▶ **What the task requires**
Only the lines from the one that includes "Screen dimensions: 1143x638" through the last line below belong in the reply, copied exactly and without pictures.

▶ **Material for the task**

--------

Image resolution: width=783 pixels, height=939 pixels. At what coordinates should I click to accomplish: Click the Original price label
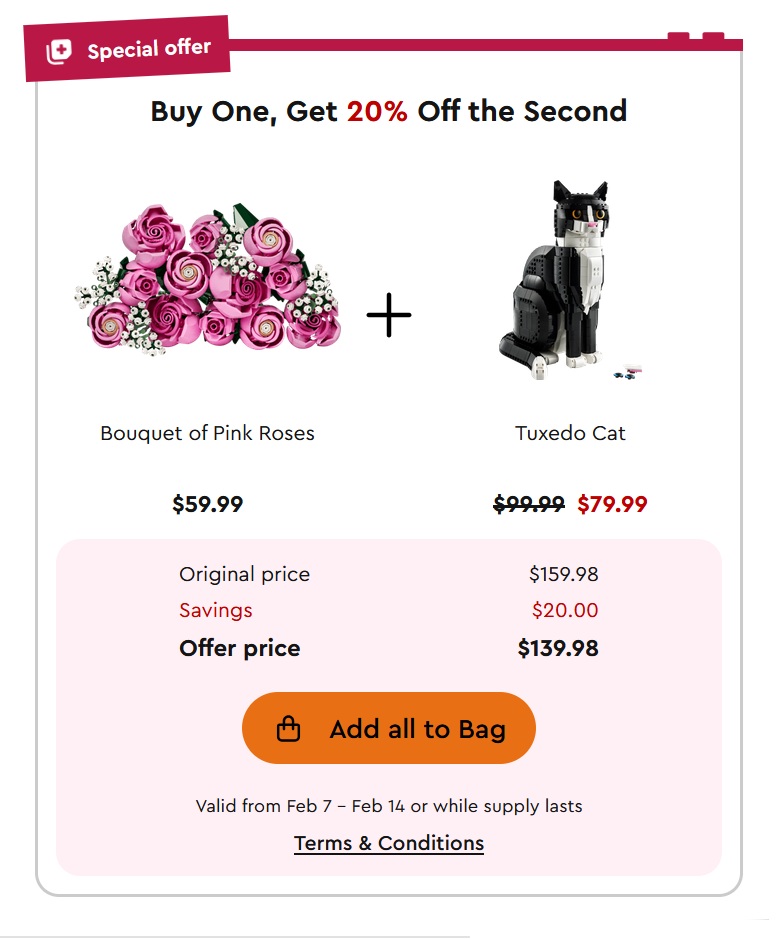(244, 574)
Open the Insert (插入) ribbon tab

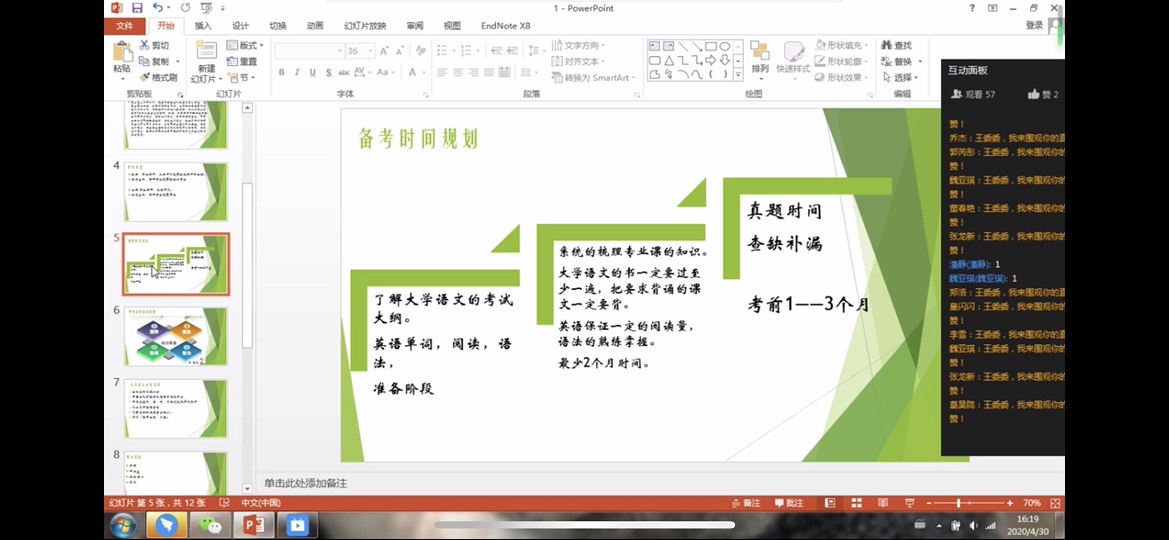203,26
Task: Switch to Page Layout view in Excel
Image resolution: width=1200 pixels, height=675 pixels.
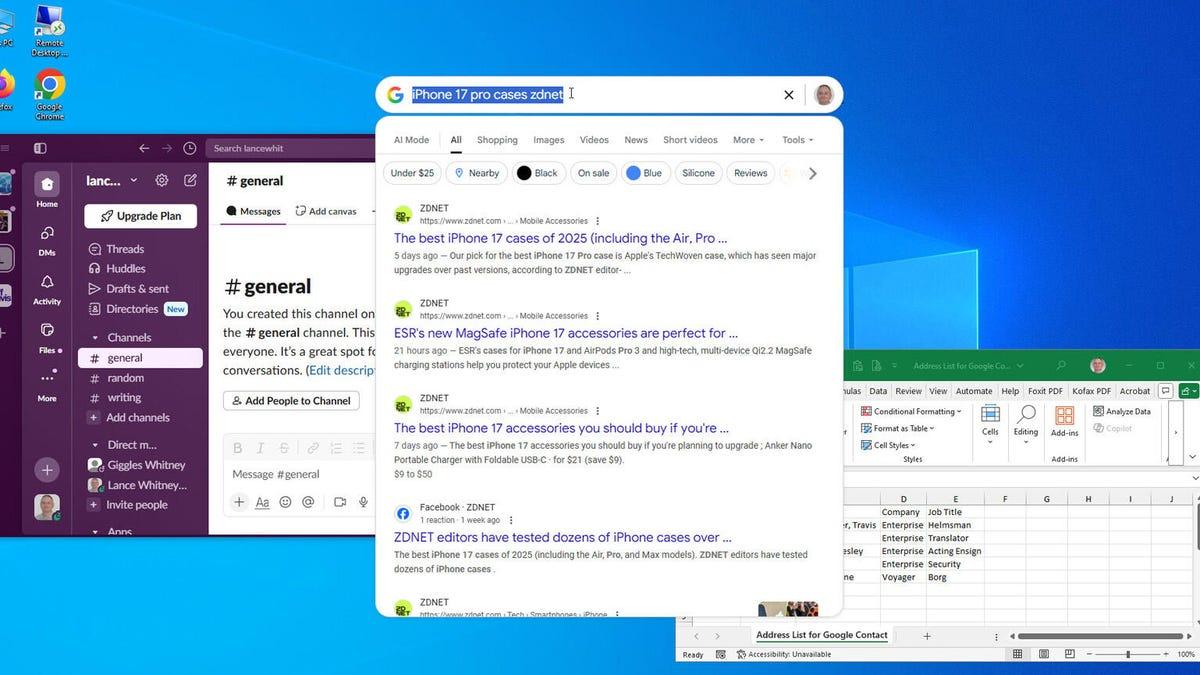Action: coord(1046,654)
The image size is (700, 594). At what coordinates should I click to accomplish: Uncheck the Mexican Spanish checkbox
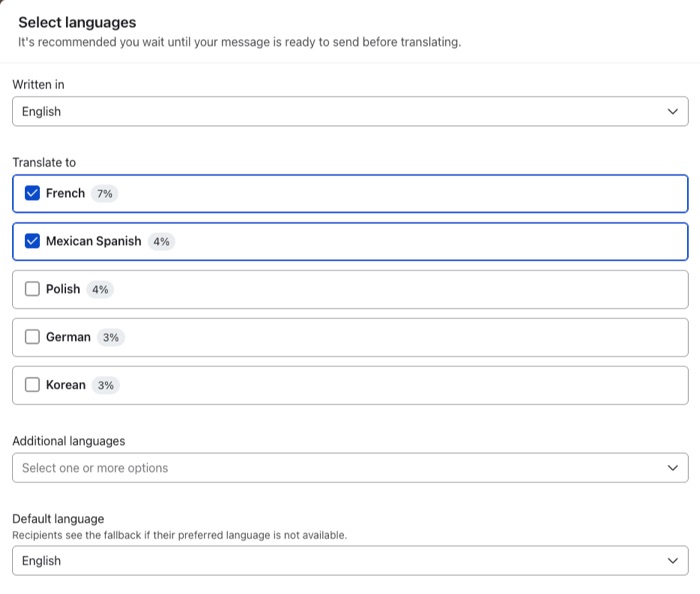(32, 241)
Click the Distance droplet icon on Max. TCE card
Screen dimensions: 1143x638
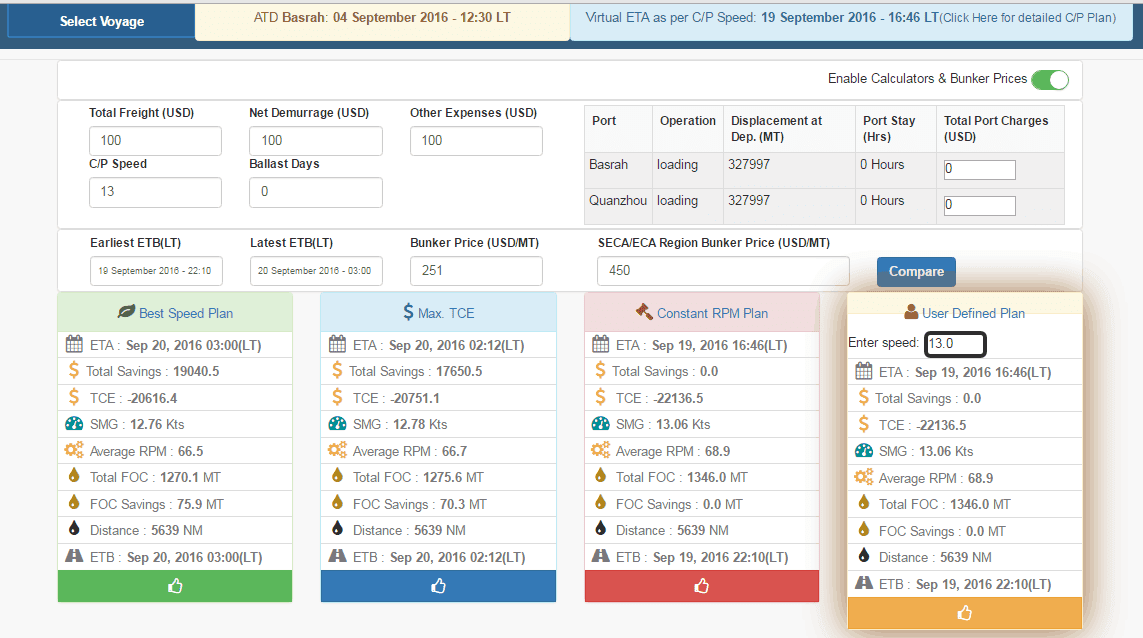click(337, 530)
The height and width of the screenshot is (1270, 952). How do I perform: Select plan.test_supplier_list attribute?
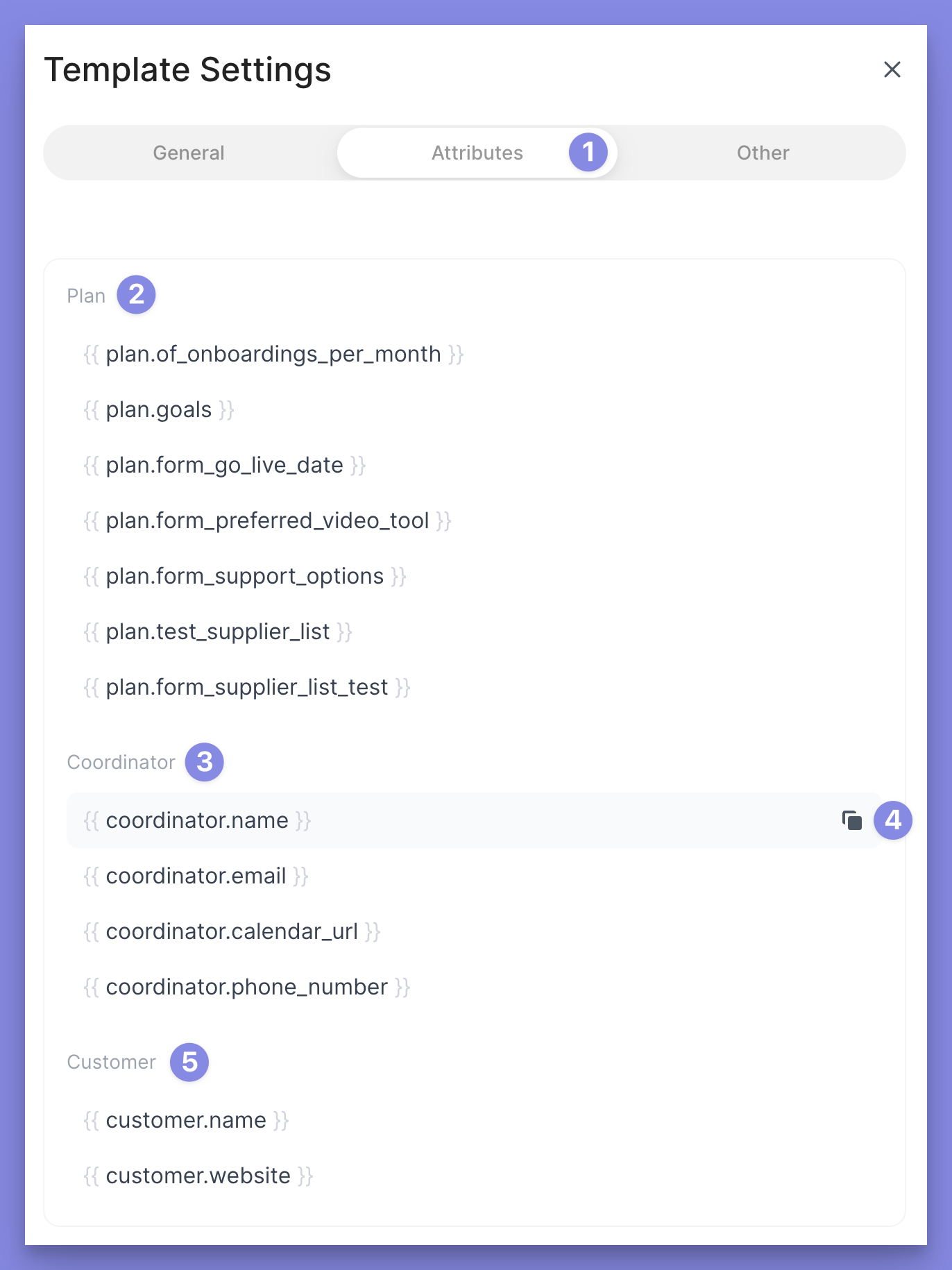pyautogui.click(x=218, y=632)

--------

▶ **Result of the exercise**
Screen dimensions: 1143x638
click(337, 530)
The height and width of the screenshot is (1270, 952). How do I perform: Select plan.test_supplier_list attribute?
pyautogui.click(x=218, y=632)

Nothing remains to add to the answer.